PPM · January 10, 2023 at 7:20 am

I’ve heard to do the opposite on challenge questions. You don’t have to answer truthfully, but you should stick with human readable. Remember that it’s not always a computer accepting the challenge question, but often a person in a call center. If they’re told that the challenge answer is New York but it’s actually Delaware, they’ll realize something is up. If they’re told that the challenge answer is “well, mostly just garbled letters and numbers and punctuation”, they’ll probably accept that out of laziness, and you’ve just lost your account.

    Divemedic · January 10, 2023 at 8:56 am

    If I were going to do that, I would at least make sure that the answer doesn’t make sense. Call it the Biden Doctrine. For example:
    In what state were you born?
    Purple, because dogs don’t wear pants.
    What is the name of your first pet?
    23 because I have Chocolate Ice Cream

      TRX · January 10, 2023 at 2:19 pm

      That’s how I do it. I suspect the “challenge questions” primarily exist to collect more personal information from the user. I give random nonsense answers, though it would probably be better to use reasonable-sounding but incorrect ones.

      All my logins, passwords, challenge answers, etc. are kept on paper, occasionally backed up by photocopying and putting one copie in my gun safe and the other off-site.

      I don’t do internet on a phone, and a smartphone is too insecure for anything that needs a password anyway.

      I’m not a Luddite; computer security was my job, years back. I maintain a minimal attack face. It might be convenient to do many things online, but I don’t even trust Linux desktops any more, much less Microsoft or fruit boxes. Smartphones are even worse.

AWA · January 10, 2023 at 11:39 am

There are a couple of different types of password managers out there. There are local password managers and then there are remote/cloud/shared managers.

Any password manager you use should have encrypted storage of your passwords. As an example, “Keeper” stores all records encrypted, it requires me to enter a password in order to decrypt my “vault”.

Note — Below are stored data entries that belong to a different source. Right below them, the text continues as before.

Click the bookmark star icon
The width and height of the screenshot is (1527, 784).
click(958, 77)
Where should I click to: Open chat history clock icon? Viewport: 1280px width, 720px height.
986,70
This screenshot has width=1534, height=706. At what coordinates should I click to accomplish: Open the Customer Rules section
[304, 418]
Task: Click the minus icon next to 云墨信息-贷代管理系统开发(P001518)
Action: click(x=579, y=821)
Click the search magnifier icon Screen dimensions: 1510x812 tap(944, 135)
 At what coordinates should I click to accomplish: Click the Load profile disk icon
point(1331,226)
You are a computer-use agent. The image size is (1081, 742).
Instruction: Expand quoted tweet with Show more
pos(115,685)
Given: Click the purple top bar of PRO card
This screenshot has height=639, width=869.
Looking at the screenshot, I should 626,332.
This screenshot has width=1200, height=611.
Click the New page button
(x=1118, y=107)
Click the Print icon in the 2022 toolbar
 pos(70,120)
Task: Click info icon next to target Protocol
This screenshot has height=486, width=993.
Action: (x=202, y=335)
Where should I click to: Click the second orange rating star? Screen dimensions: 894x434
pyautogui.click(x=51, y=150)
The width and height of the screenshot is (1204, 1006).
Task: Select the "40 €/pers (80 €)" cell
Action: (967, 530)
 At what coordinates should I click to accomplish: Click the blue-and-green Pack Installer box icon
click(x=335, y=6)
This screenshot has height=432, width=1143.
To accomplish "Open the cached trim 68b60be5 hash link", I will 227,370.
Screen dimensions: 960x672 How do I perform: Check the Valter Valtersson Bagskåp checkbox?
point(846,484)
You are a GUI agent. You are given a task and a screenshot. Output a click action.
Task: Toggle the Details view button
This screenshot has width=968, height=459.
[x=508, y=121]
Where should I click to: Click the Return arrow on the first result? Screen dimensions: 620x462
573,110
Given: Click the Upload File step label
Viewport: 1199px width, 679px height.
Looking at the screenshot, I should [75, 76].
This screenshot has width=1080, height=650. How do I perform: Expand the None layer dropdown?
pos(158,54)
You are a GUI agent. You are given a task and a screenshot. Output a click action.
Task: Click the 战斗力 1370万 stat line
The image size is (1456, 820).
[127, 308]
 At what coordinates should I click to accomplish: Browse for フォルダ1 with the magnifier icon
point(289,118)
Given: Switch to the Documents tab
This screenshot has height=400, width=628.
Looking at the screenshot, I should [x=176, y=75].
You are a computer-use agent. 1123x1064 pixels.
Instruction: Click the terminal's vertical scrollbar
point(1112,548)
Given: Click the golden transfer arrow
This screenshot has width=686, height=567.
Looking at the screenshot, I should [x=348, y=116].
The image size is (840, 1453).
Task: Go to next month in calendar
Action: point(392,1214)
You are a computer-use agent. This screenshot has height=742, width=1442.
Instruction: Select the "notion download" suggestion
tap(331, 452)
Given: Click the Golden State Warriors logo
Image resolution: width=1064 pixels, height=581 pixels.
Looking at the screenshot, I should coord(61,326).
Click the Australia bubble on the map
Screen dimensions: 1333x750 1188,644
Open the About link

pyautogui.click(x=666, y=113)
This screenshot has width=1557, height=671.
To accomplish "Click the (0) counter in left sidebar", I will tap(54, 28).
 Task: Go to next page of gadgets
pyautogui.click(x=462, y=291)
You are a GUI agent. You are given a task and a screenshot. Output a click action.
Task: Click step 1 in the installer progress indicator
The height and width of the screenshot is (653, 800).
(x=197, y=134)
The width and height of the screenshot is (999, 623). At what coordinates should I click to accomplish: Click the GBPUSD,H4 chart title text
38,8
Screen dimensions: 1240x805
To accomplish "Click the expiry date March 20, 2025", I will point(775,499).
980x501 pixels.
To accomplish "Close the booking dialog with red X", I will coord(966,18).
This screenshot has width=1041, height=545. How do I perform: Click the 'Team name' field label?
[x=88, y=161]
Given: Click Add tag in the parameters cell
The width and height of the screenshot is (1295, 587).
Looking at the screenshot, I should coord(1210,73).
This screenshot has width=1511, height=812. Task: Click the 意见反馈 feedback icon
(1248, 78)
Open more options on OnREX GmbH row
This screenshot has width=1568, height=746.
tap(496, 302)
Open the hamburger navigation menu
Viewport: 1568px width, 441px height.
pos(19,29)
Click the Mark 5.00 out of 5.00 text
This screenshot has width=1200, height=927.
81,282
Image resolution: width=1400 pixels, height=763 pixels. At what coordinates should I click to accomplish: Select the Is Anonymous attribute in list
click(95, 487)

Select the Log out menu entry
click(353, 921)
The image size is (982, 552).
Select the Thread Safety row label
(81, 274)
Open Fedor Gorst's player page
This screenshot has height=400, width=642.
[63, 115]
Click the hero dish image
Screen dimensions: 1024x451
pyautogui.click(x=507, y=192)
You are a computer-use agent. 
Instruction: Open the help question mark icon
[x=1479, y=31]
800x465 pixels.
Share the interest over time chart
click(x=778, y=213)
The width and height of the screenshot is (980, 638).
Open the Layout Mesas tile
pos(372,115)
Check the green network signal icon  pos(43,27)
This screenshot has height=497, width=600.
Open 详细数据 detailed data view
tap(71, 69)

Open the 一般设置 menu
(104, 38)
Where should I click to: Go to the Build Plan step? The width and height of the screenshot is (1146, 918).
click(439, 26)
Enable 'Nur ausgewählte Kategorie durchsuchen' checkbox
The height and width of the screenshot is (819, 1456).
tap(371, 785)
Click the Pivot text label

Nobody besides myself has the ability to decrypt that vault outside of capturing my decryption password. So if Keeper was compromised and the bad hats got all of the data, they would not be able to access my data without my password.

Local password storage is more secure IF you use it correctly. The downside is that if you loose your local password storage you’ve lost access to all your stored passwords.

Finally, consider using a physical security device such as an YubiKey. There are versions that will store passwords as well as provide authentication.